Info for

New Pet Parents


At For Animals, we give out quick-guide informative handouts to new fosters and cat-parents. These PDF documents are available in the following links. Click on a link to view online and/or download the handouts. It is imperative that you read these before & during fostering and/or adopting. The points outlined are extremely important to make sure that your companion animal(s) stay(s) safe, happy and healthy:

  1. For Animals Foster Flyer – 5 points to know before you volunteer
  2. Fostering with For Animals in 2020 – a quick guide
  3. Cat Safety Essentials – a quick guide from For Animals Inc.(for fosters & parents)
  4. Cat Care 101- a guide for new cat parents & caretakers


There are many plants that are toxic to cats, but many more that are safe. View the ASPCA’s Toxic and Non-Toxic Plants list to learn more. If you suspect your cat has eaten a poisonous plant, contact your veterinarian immediately.

Pet Safe Plants

Here are some common household plants that are generally considered safe. That doesn’t mean kitty won’t chew your plant if given the chance.  View the ASPCA’s Toxic and Non-Toxic Plants list to learn more. 

Other Household Items 

There are numerous items that pose a threat to your cats. In your house, items such as human medications, poisonous plants and flowers, string, yarn, rubber bands and dental floss are are potential hazards. Ingestion of any of these can be poisonous or cause an intestinal blockage or strangulation. Holiday decorations are also dangerous for kittens and cats, particularly tinsel and lights.

A comprehensive list of both inside and outside items to avoid is available from the Humane Society.

Read more about kitten proofing your home from Hill’s Pet Nutrition.

I just adopted my first cat/kitten and I am clueless!

First thing’s first: DON’T PANIC! Your new friend will most likely be nervous, agitated or scared, so it is important for you to remain calm. When you bring your new cat or kitten home for the first time, prepare a room to take her to. This room should be quiet and closed-off from the rest of the home. This will allow your new cat to adapt to you and your home without the overwhelming task of a whole house (or other pets) to take in.

You should have in this room:

  • A litter box
  • Food and water
  • A comfortable bed (a soft blanket in a box will do nicely – cats don’t discriminate!)
  • A small selection of toys

Place the litter box as far away from the food and water as possible, as cats do not eliminate where they eat. Most cats are naturally inclined to use any grainy surface to relieve themselves, but it is helpful to place your cat or kitten near or into the litter box so she knows exactly where it is.
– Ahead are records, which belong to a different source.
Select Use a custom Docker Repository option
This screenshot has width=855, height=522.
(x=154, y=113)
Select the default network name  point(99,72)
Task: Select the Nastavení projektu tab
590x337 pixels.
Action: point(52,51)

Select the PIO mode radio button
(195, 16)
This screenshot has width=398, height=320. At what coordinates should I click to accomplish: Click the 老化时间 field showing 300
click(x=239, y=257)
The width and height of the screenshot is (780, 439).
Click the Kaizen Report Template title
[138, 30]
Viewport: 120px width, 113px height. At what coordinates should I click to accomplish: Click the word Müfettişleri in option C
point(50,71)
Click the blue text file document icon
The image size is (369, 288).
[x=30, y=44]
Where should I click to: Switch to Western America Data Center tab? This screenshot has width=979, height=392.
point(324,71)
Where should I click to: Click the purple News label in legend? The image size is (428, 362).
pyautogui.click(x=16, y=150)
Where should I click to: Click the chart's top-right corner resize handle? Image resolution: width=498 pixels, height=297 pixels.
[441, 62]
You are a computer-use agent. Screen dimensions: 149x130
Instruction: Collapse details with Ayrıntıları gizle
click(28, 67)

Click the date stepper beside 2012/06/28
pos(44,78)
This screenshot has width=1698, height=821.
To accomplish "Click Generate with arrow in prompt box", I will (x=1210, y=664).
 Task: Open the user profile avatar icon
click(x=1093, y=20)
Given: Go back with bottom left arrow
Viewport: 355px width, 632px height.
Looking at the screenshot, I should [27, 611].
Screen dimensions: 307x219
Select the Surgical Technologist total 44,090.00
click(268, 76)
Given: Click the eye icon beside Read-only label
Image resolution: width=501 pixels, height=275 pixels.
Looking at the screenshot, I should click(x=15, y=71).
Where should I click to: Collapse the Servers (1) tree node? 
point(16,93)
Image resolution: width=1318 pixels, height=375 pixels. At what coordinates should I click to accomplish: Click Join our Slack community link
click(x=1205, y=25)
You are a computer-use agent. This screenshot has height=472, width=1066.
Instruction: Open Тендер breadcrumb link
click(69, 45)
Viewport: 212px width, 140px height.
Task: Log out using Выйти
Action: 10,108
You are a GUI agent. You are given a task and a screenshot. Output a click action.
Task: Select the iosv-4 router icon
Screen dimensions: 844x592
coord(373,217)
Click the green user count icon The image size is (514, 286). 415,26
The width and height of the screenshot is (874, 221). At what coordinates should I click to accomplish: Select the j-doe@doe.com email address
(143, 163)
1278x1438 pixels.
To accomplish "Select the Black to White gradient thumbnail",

Let your new cat stay in this room for a few days before introducing her to the rest of the home. If you have other pets, especially other cats, you will need to take it slower. (See below for details about pet introductions.)

More information about bringing your new cat home is available from the Humane Society.

Do kittens need to be cared for differently than cats?

Yes! As with most animals, kittens require special considerations regarding their environment, activity and nutrition. Be sure to provide a safe haven for your kitten, ensuring that potential hazards have been eliminated. Provide plenty of kitten-safe toys to keep the energetic youngster entertained and out of trouble. A healthy diet is critical to the development of a kitten; feed the best quality kitten food you can afford.

More information is available in these Must-Know Tips for Raising Kittens.

Why is my new kitten scared of people?

Feral cats are untamed domestic cats. They are born to stray or feral cats and without proper socialization, they become too wild and fearful to live with humans. During For Animals’ Trap-Neuter-Return efforts, adult feral cats are returned to their colonies while the younger kittens are socialized and adopted. If your new kitten is still a bit wary of humans, or if you have come into contact with feral kittens, frequent handling will help her become more accepting of contact.

More information is available from the Feral Cat Initiative on Socializing (Taming) Feral Kittens and Interacting with a Shy Cat or Kitten Who Was Socialized Late.

How long will it take my cat to adjust?

This depends on the cat and the type of household they are adjusting to. It is normal for cats to hide for the first few days.

Is there anything I should know about caring for my aging cat?

An older cat still has plenty to offer in terms of love and companionship. However, there are special dietary and environmental considerations to keep in mind. Cat food formulated for senior cats will ensure that your cat nutritional needs are being maintained as her body goes through changes that can result in decreased nutrient absorption. Providing warm areas for rest and assisting with grooming in hard to reach places will help keep your cat comfortable.